Lost his benefits. Had to shout very loudly to get re-assessed. In fact, the memory service here stuck by their original diagnosis. It was a bigwig hospital in London that changed its mind.

We, the poor old punters, have to take what comes our way and live with it.

Clinicians who don’t listen and think imaginatively just go home and forget.

The stories I hear fill me with sadness and anger. Sometimes despair.

Not only do we get almost no support to live with our terminal illness, we sometimes get destroyed by thoughtless egotistic clinicians.

Stop screwing with my brain

Jiggling and flashing screws with my brain

Do you read newspapers online?

Shropshire Star, Daily Mail, Express, Mirror, and many more.

(I don’t know much about Telegraph and Times as they are paywalled.)

They all depend on online advertising for revenue, and they increasingly cram ads onto their pages.
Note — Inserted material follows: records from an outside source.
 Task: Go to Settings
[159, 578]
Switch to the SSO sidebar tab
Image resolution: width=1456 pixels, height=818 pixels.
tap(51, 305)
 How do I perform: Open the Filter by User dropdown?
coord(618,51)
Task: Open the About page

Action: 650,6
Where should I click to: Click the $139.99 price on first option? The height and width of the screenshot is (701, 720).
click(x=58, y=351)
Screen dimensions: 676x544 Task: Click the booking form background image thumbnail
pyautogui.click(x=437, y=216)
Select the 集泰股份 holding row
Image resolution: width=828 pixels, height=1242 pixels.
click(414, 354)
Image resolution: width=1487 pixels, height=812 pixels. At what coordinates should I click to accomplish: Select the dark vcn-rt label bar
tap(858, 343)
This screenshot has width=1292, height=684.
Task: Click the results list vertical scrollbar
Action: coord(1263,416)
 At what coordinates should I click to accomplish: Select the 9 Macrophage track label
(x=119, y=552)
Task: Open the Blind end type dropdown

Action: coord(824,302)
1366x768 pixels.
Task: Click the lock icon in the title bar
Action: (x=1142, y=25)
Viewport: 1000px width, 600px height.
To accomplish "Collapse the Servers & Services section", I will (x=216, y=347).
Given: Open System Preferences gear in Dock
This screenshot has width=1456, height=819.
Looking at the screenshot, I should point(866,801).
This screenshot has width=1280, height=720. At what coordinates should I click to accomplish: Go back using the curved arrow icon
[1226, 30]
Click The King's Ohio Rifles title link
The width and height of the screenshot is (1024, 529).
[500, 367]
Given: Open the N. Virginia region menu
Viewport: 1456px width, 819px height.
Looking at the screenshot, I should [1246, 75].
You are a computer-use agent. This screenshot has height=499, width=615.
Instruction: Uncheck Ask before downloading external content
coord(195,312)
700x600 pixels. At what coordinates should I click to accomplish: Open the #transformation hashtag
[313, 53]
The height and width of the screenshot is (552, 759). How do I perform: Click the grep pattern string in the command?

You open the site and it takes twenty seconds to settle, as the ads fight for space, up down, across, jiggling, flashing…

While you just want to read the – now – small bit of news text. It moves. It disappears. Boxes open in the middle of it.

Which is news, which is ad?

It is totally mind boggling, disorientating, annoying and angrifying.

And actually it stops some of us ever returning to them. Why would I choose to annoy myself trying to decipher news and weed it out from ads and privacy notices and subscription offers?

It screws with your brain.

It’s bad enough that every time you visit a website you have to consent to cookies, or check your settings, or something else.

These annoying and often unnecessary interferences are driving us away. They’re losing our business.

On television there is increasing use of quick cut, flashy editing that is so fast I cannot process it before the next appears, and so on. Combine this with the music noise and, well, I am screwed.

I hold my hand in front of my eyes. I mute the TV. And then I switch over or off.

Radio 5 live is the same. Constantly blasting jangly, quick cut ads and trailers for their own station! Insanity.

Now, ok, I am 69. Dismiss me if you wish. Just becoming an old fogey fart who likes to complain. Can’t keep up.

Yes, Yes and Yes.

But (as ever, there is a but) it is not really age. It is disease. Brain disease. I literally (and I distrust that overused word) I literally cannot process these swift, sudden, unexpected changes in sight and sound…

Now I am happy reading and subscribing to The Guardian. If I were someone else I might pay to read the Torygraph.

The Guardian presents itself in a relatively simple, conventional way which is fairly easy to navigate. The Torygraph appears to cram a lot of story headers onto each page, in small, serif print which us a bit hard to read, but it does not jiggle and flash like red tops and locals.

So, what is my point?

It is that these media outlets which are taking over the delivery of ‘news’ online are NOT dementia friendly. Quite apart from the actual content, they are making the lives of hundreds of thousands more difficult. They are barring us from reading news and background and features…because we cannot process their stupid, annoying, eye catching, eye defeating, jiggly, flashy images.

And if their advertisers realised this they might think twice about wasting their money. We, and many others with healthy brains, will not be able to decipher, remember and respond to their ads, and will just give up.

Please, please stop this senseless descent into a Hell of flashes, jiggles and confusion.